My life as I knew it was over and it would never be reclaimed. I was gone. I vanished that day and a new person began. It began with a World Trade Center or Katrina start. That’s not a good way to begin. It was the most awful way to get a makeover.
I was a hardcore legalist, married with two kids. I lost my wife and kids in a day. My friends ostracized me. I was alone, sinking and with no hope of ever being rescued. Heaven dimmed. God moved. The lights went out along with the fire of everything I believed. The only thing that I had was sin. It “ever lives” and it was alive and well in my soul and in my world. Though all things around me had collapsed, sin remained. That is just like sin. It is a persistent reality. A principle that cannot be vanquished in this life.

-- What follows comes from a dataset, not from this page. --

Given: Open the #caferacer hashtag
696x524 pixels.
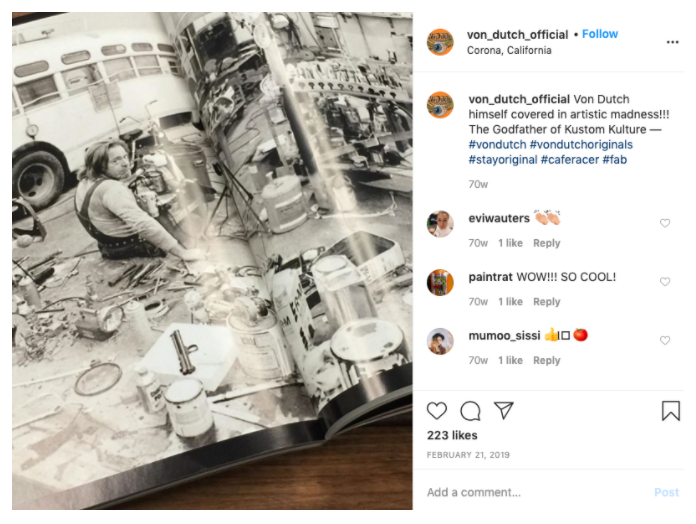Looking at the screenshot, I should click(x=570, y=160).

There I lay in the unvanquished sin of sorrow, regret, shame, disbelief and hopelessness. That was 20 years ago and it was the best day of my life. God extricated me from myself. He killed me that day. Ricky died. How glorious!! How kind of God to kill me. I needed it. Unfortunately I still sin. I’m still selfish. I’m still demanding and arrogant and proud and hang with all sins friends. I’m not glad about this, but I know on that day something dynamic happened that is hard to explain. Ricky was set free.
It was 9 years before I fully felt the freedom. It was nine years of disillusionment and hopelessness and despair. But I was set free that day. I would not change a thing. I do not have any desire to go back to that day(s) as well. It was hellish on steroids and it went on for years. It was the kindness of God. Isn’t that just like the tension we have with our Creator? Bittersweet! Man, this is terrible: Man, I’m growing closer to God. Man!!
At six o’clock this afternoon I looked at my new two oldest kids in a way that I have never seen them before. My first two oldest kids were 6 and 4 years old, girl & boy respectively. My new two oldest kids are currently 6 and 4 years old, girl & boy respectively. I’ve never experienced my new kids this old before. They have now been with me one hour longer than my other kids. My first two oldest kids stopped being my two oldest kids at 5:05 in the afternoon 20 years ago. Today at 6:00 my new two oldest kids were still with me. I’m heading into a new life with them. I’ve done the 6 year old and 4 year old thing…up to 5:05 on April 8, 1988. But I’ve never done the 6 year and 4 year thing past 5:05. Now it is all new. We’ve broken into new territory. This was one of my bitterness-es: That I would not be able to see my children grow up. I didn’t see my first two oldest ones grow up. But now I can watch with much joy as my next two oldest ones grow into mature-hood. I’ve experienced the first hour of it and it was a blessed experience. It was hard to keep from crying as I watched Haydn running up from the backyard in his underwear, pulling a mat like a cape behind him with plastic sword in hand. It was all new. It was beautiful. It was another kindness of God.